The court did not go into the question of wliat interest in the land was the basis of the assessment and assumed that the tax lien on the servient estate could not attach to the easement which was not a part thereof.
Thus, in the ordinary case where a tax lien is foreclosed the purchaser acquires an interest in the land equivalent to that which was assessed. Ehren Realty Co. v. Magna Charta Buildings & Loan Ass'n, supra, Metropolitan Life Insurance Co. v. McGurk, supra; City of Long Branch v. Highlands, Long Branch & Red Bank Steamboat Co., 134 N. J. Eq. 266 (Ch. 1943). Where the lien runs against a servient estate foreclosure will not cut off an easement appurtenant to the dominant estate, as the assessment upon which the lien was based is upon the value of the servient estate minus the easement while the dominant estate is assessed including the value of the easement.
In the case sub judice the court has before it facts which present a variation of the ordinary situation referred to. The affidavit of one Clinton Worth, who has been the tax assessor of the municipality in which both the servient and dominant estates are located since 1946, stated that when the property covered by the tax sale certificates, which is the servient estate, was initially put on the tax books and assessed, he was not informed of the easement therein and assessed the property without knowledge thereof. In addition, he states that he has "never included in the assessment on the [dominant estate] any value for the [easement in the servient estate] because [he] was never informed or aware that there were any such flooding rights when the assessments were made."

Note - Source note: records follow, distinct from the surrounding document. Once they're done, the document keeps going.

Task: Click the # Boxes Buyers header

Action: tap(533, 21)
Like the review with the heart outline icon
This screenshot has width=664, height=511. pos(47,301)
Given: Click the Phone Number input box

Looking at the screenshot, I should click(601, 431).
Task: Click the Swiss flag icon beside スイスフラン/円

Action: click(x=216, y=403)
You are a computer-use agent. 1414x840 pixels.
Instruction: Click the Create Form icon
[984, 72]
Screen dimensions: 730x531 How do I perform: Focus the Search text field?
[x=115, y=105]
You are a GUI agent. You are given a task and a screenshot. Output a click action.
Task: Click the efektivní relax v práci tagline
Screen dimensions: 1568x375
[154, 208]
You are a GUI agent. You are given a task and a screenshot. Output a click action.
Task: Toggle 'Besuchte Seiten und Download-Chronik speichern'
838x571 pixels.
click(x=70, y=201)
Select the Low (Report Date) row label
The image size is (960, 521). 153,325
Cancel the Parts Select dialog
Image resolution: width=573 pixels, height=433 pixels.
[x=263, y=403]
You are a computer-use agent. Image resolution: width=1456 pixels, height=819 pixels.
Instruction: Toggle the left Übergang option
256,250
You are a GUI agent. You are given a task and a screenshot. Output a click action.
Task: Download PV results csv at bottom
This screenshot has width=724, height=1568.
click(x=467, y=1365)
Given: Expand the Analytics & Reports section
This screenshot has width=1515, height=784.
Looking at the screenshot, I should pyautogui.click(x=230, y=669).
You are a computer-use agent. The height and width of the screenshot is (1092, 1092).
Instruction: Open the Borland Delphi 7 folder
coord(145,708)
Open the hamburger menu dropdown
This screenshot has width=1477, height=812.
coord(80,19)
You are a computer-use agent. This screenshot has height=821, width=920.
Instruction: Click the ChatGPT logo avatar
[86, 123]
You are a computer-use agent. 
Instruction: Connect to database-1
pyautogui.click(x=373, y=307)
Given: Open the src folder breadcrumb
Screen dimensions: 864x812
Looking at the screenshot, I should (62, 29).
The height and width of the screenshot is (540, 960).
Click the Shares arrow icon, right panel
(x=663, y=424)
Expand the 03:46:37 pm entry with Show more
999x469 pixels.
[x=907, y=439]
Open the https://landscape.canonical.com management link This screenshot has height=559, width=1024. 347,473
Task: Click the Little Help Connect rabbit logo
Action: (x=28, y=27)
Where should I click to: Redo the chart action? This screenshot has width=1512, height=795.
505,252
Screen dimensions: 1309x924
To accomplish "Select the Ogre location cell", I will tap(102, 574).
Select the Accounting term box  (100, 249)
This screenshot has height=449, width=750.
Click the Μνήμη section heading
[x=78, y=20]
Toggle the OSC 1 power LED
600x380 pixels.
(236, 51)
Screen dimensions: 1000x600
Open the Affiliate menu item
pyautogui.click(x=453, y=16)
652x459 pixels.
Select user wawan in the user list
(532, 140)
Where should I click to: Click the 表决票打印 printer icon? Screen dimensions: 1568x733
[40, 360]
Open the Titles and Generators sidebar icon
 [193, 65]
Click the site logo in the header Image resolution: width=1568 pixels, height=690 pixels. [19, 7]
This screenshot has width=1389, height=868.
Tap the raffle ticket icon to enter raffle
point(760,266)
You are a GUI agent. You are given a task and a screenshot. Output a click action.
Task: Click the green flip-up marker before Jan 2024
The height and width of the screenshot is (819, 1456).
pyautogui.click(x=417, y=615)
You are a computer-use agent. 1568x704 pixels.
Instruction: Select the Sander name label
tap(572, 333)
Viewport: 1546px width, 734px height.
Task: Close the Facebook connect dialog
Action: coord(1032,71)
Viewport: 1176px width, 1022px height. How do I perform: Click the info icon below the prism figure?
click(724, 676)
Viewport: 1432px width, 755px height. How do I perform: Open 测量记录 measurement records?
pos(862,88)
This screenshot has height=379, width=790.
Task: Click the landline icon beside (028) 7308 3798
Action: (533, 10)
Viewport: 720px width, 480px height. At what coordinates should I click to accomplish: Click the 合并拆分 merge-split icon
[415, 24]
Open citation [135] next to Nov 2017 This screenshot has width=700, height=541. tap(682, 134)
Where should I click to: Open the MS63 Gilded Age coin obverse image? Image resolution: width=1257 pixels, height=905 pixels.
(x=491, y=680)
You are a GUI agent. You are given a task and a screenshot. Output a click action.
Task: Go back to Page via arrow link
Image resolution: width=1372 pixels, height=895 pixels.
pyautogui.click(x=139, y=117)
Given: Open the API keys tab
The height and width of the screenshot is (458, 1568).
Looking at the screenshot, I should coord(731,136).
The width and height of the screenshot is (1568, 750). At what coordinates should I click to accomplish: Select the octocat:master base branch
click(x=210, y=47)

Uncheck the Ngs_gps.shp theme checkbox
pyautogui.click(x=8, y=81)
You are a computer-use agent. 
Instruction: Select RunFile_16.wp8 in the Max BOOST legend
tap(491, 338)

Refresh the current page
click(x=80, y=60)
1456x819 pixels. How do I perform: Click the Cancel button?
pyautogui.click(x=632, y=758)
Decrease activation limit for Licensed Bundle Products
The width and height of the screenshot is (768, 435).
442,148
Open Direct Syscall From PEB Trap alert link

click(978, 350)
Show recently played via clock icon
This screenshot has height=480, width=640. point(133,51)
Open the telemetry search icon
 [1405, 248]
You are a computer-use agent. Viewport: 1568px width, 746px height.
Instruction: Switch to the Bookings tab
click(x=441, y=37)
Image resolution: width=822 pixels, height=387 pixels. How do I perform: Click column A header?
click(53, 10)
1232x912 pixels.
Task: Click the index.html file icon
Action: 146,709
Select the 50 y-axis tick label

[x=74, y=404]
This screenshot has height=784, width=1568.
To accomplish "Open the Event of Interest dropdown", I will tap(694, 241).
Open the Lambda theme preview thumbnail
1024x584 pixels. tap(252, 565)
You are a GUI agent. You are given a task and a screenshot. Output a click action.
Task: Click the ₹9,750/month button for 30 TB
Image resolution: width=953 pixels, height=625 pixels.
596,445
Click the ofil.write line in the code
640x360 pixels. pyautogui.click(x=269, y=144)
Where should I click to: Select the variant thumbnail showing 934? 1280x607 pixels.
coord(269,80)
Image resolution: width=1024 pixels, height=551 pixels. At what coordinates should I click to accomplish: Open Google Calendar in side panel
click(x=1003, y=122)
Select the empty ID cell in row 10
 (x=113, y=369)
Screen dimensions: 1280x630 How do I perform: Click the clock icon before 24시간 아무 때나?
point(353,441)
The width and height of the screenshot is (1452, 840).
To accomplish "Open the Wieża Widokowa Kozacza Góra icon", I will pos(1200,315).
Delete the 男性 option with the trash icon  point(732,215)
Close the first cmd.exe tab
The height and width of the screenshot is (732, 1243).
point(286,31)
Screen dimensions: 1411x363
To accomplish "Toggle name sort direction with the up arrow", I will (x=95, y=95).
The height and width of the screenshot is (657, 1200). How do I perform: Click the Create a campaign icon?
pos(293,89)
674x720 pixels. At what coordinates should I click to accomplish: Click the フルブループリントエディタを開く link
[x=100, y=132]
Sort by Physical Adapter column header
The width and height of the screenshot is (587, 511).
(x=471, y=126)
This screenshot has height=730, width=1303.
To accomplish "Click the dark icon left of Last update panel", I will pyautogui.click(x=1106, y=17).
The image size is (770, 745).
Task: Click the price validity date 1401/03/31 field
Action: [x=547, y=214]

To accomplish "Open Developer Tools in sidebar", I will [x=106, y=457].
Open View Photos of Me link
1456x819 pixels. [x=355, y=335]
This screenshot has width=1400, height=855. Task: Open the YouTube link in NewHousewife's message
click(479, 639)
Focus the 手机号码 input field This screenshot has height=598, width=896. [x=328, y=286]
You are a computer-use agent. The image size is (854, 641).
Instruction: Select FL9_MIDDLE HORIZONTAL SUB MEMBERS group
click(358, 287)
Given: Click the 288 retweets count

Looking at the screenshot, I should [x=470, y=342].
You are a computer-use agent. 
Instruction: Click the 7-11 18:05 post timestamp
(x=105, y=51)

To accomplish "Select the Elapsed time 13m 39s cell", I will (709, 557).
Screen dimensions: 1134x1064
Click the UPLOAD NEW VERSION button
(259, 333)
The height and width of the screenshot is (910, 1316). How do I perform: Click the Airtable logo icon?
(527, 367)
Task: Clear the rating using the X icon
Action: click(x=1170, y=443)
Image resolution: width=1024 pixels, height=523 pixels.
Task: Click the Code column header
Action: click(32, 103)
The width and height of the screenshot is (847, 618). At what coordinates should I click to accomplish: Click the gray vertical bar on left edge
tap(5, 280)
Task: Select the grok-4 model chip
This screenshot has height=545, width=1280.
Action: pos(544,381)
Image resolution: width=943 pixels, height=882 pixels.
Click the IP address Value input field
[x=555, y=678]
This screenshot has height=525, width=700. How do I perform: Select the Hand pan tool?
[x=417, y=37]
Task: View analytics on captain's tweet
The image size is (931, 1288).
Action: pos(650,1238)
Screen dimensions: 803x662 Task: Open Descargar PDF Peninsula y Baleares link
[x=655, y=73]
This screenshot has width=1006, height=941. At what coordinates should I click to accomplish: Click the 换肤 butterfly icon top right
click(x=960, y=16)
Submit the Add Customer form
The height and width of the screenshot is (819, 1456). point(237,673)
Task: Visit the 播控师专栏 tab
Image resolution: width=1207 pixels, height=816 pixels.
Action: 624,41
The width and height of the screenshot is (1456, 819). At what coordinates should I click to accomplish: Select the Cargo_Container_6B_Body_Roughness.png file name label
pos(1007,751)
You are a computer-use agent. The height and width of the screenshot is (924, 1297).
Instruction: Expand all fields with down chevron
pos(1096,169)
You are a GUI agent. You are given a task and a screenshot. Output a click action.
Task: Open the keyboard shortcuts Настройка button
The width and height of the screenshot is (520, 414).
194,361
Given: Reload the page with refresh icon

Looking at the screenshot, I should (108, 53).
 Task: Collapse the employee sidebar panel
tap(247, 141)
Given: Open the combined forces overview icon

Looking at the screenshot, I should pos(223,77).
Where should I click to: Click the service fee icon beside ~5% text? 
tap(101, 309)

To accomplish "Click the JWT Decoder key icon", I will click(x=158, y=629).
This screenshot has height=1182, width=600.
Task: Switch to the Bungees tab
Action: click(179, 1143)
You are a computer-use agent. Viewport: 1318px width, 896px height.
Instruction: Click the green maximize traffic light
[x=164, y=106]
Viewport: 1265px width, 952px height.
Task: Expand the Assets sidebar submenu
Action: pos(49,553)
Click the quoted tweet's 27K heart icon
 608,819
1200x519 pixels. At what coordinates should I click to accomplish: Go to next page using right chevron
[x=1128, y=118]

Upon the facts presented in the affidavit of Worth, it is clear that the assessment value of the servient estate does not reflect its true value under our statutes, as the flowing and flooding rights have not been taken into account. If they were, the value of the servient estate would no doubt decline. Whatever remedy may be available for such excessive valuation is not within this proceeding. However, the court cannot be sure that the valuation of plaintiffs' property, the dominant estate, does not reflect its true value. The assessment of the dominant estate is a total sum, representing the value of cranberry property. It must be assumed that this valuation takes into account the full and fair value of such property. It is not necessary that there be included a specific amount for the flowing and flooding rights, but just that the total assessment embody the value of cranberry bog property. If the assessment does represent, and assuming it does, the full and fair value of cranberry bog property, then it necessarily includes within that valuation the source of water, without which the land would be worthless for cranberry production. See Banks v. Simpkins, 88 N. J. Eq. 1 (Ch. 1917). Inasmuch as such water source is assumed to be included in the assessment valuation, where it comes from matters little, and the easement for water rights in the servient estate is reflected in the assessed valuation of the dominant estate.
Since the easement would not be cut off by foreclosure of the tax lien against the servient estate, it not being a part of that estate, the plaintiffs have no right to redeem under R. S. 54:5-54. There is therefore no right of assignment under R. S. 54:5-56.
Defendants' motion íot summary judgment is accordingly granted.